- **WHAT YOU NEED TO DO**: Nothing but the lines from the one containing "Click the Nikkei close value 18,450.98" through the end of the data below should appear in the answer, each exact and free of pictures.

- **PROVIDED RECORDS**:
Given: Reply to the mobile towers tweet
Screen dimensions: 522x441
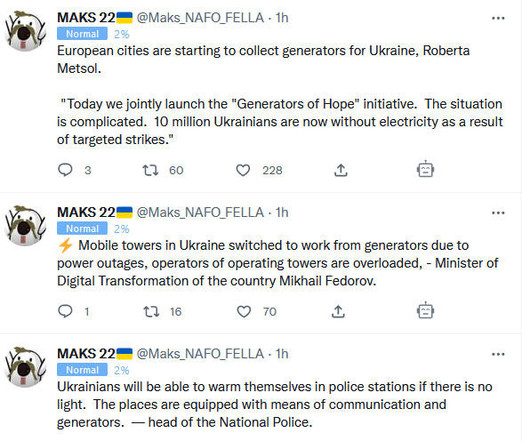Looking at the screenshot, I should 65,311.
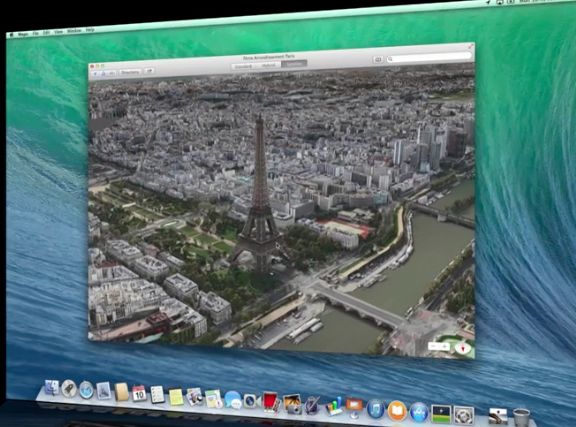Image resolution: width=576 pixels, height=427 pixels.
Task: Click the share arrow button
Action: pos(149,71)
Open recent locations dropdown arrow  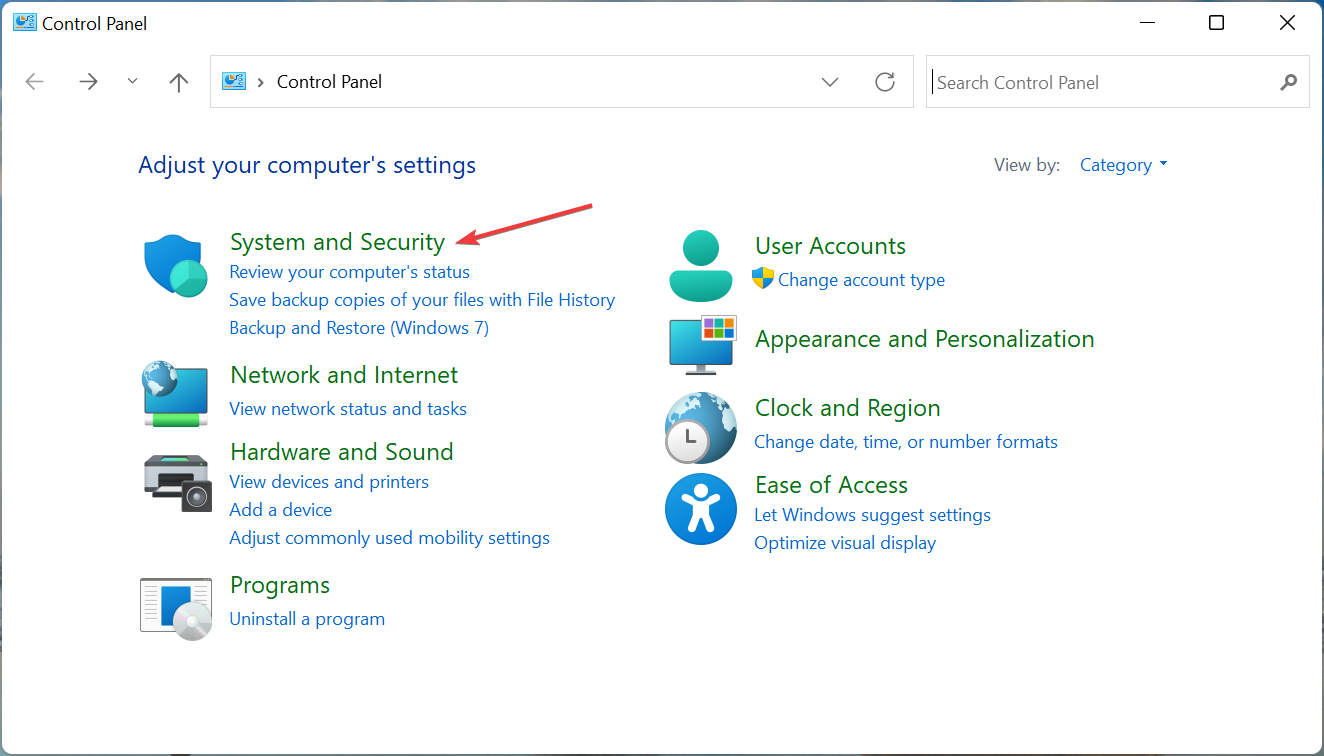coord(133,82)
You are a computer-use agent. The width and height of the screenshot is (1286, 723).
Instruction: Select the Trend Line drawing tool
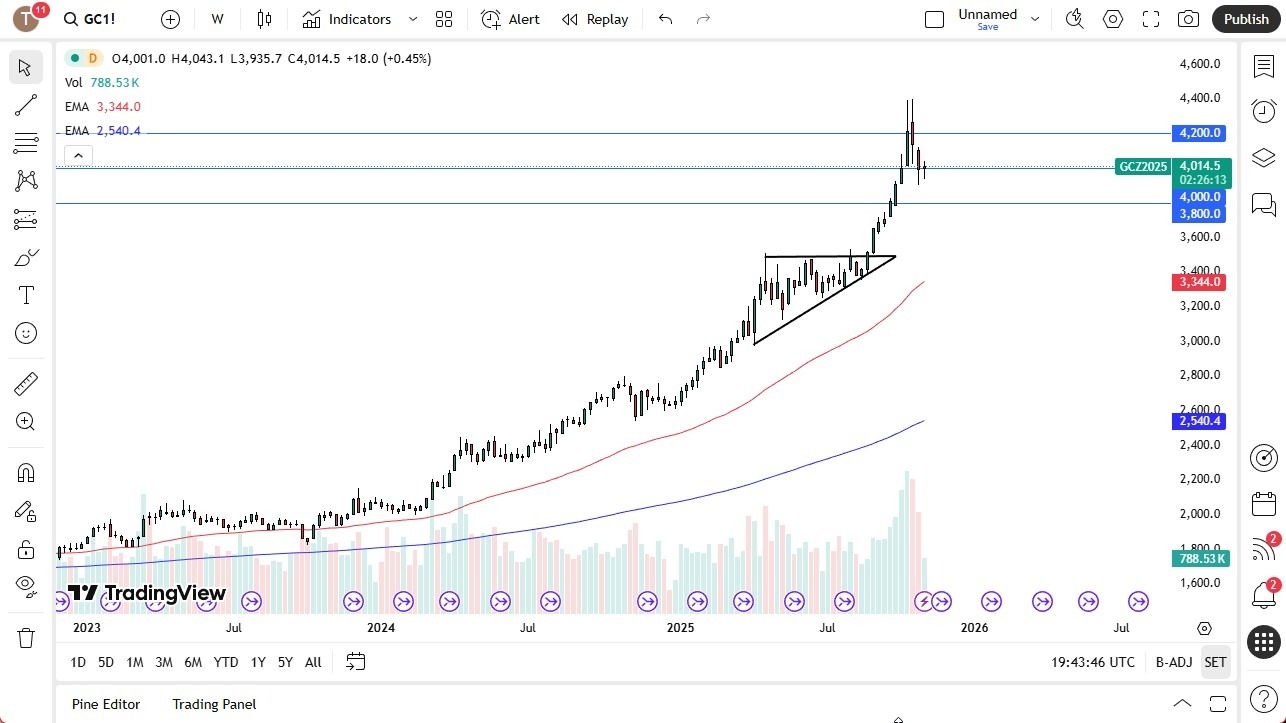(26, 105)
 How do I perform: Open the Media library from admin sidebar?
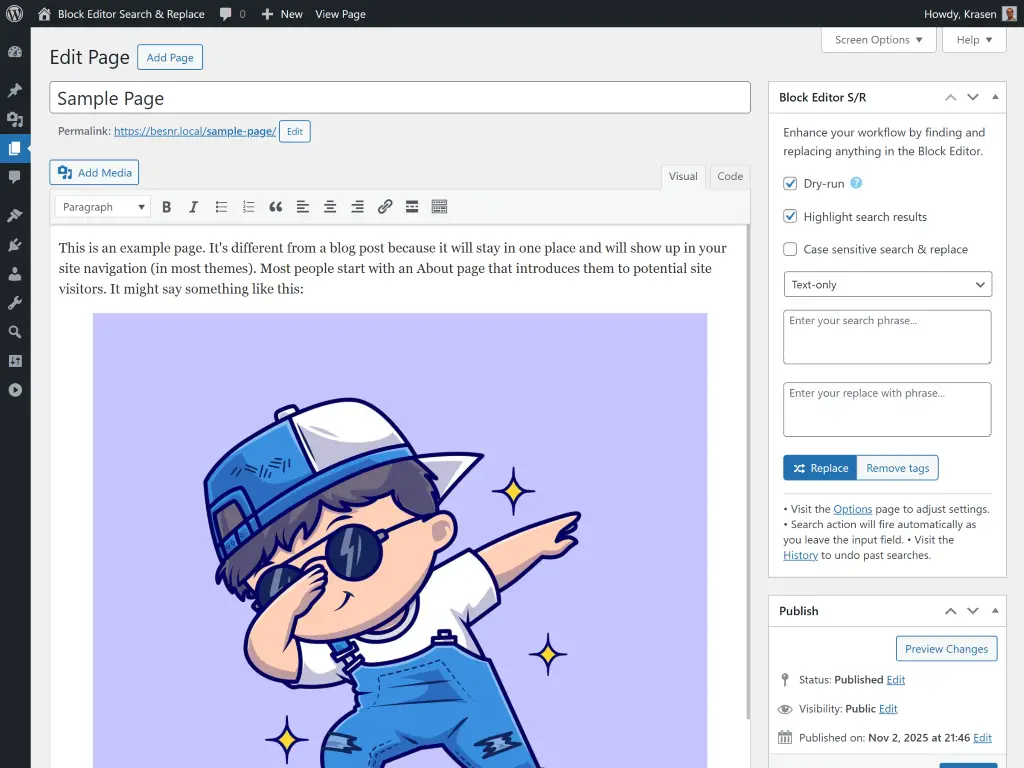(14, 120)
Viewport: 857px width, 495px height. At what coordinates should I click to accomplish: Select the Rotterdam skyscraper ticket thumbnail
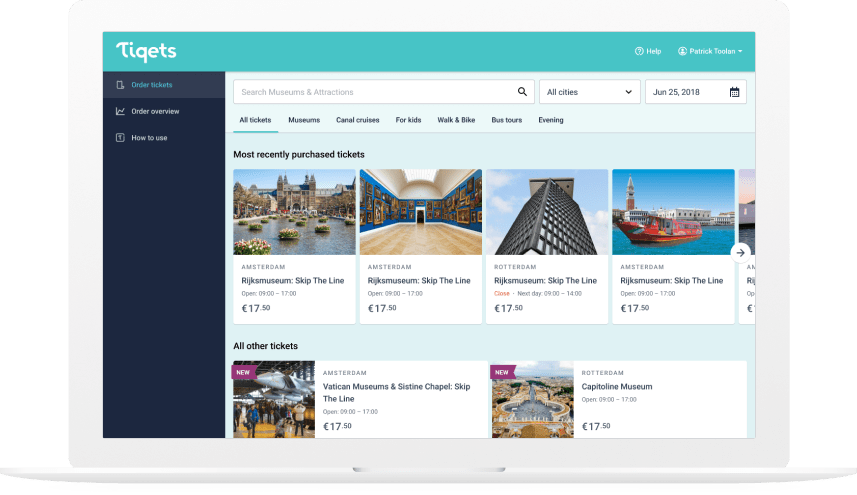click(546, 212)
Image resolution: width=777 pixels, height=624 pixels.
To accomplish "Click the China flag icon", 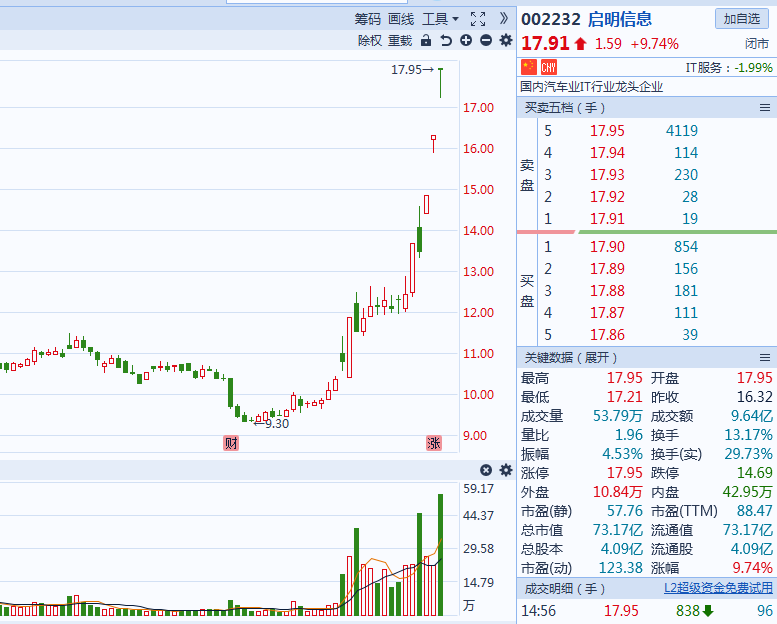I will (529, 67).
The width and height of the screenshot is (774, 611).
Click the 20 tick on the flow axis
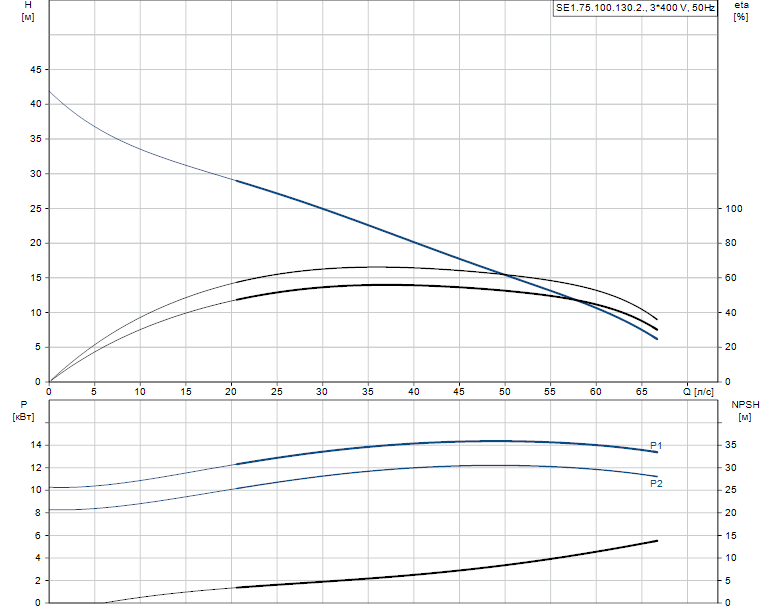pos(231,392)
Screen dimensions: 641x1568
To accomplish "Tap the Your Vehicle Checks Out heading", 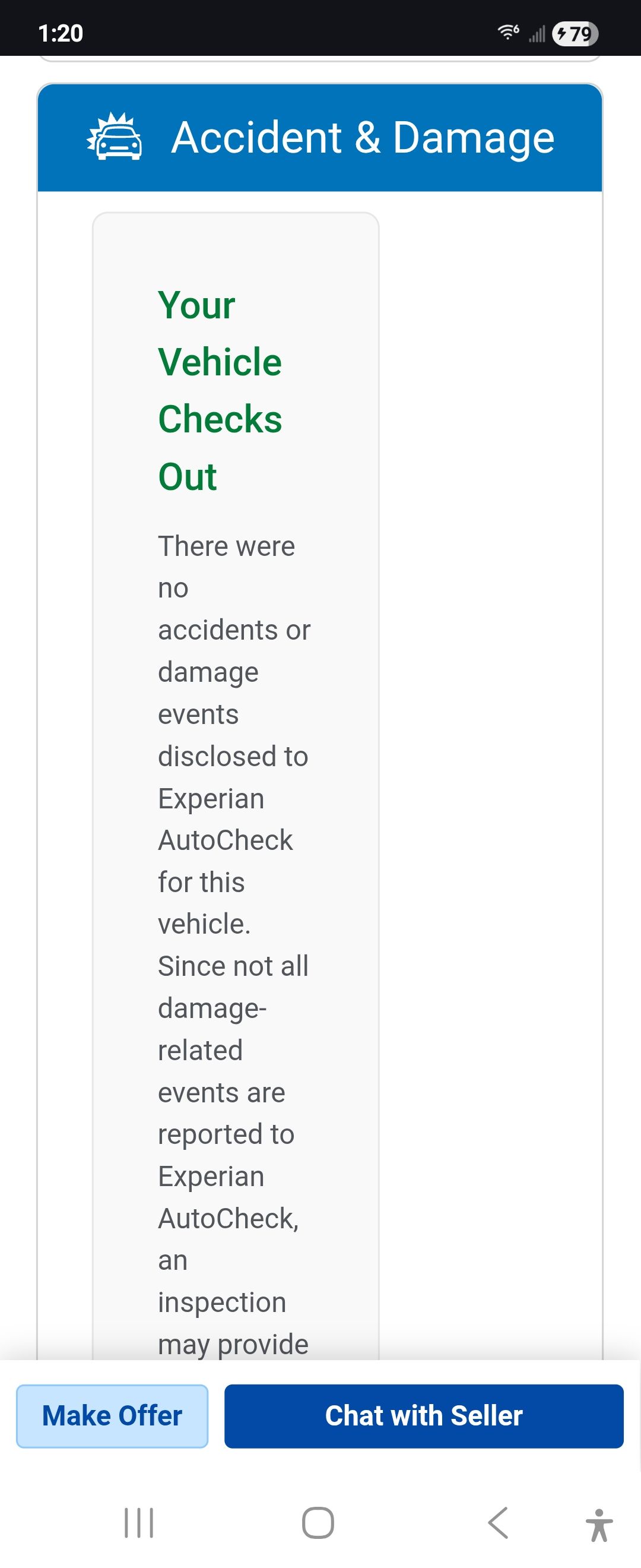I will click(x=220, y=390).
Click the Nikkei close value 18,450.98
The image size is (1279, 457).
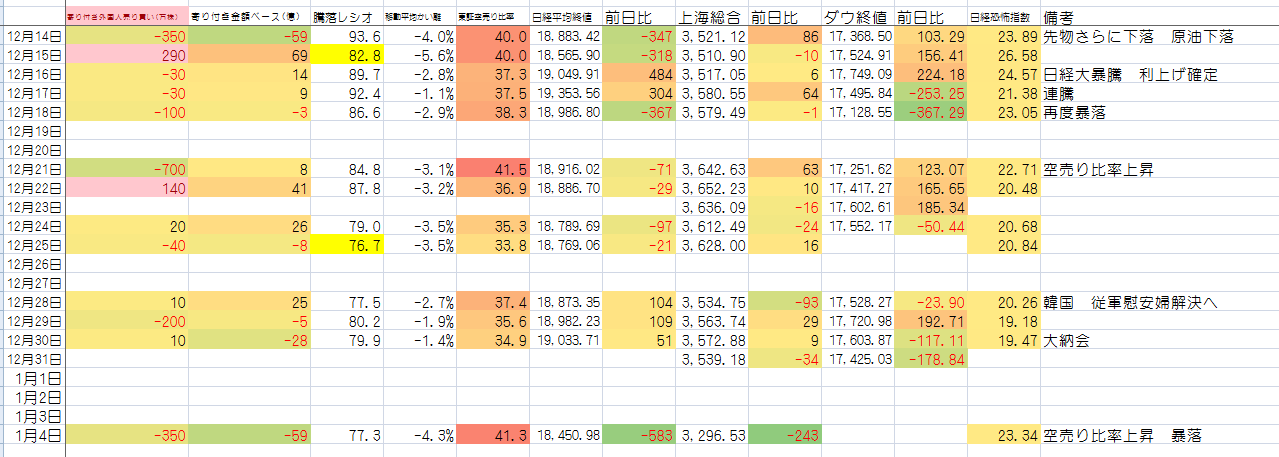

- **COMPLETED EXERCISE**:
Click the Nikkei close value 18,450.98
The image size is (1279, 457).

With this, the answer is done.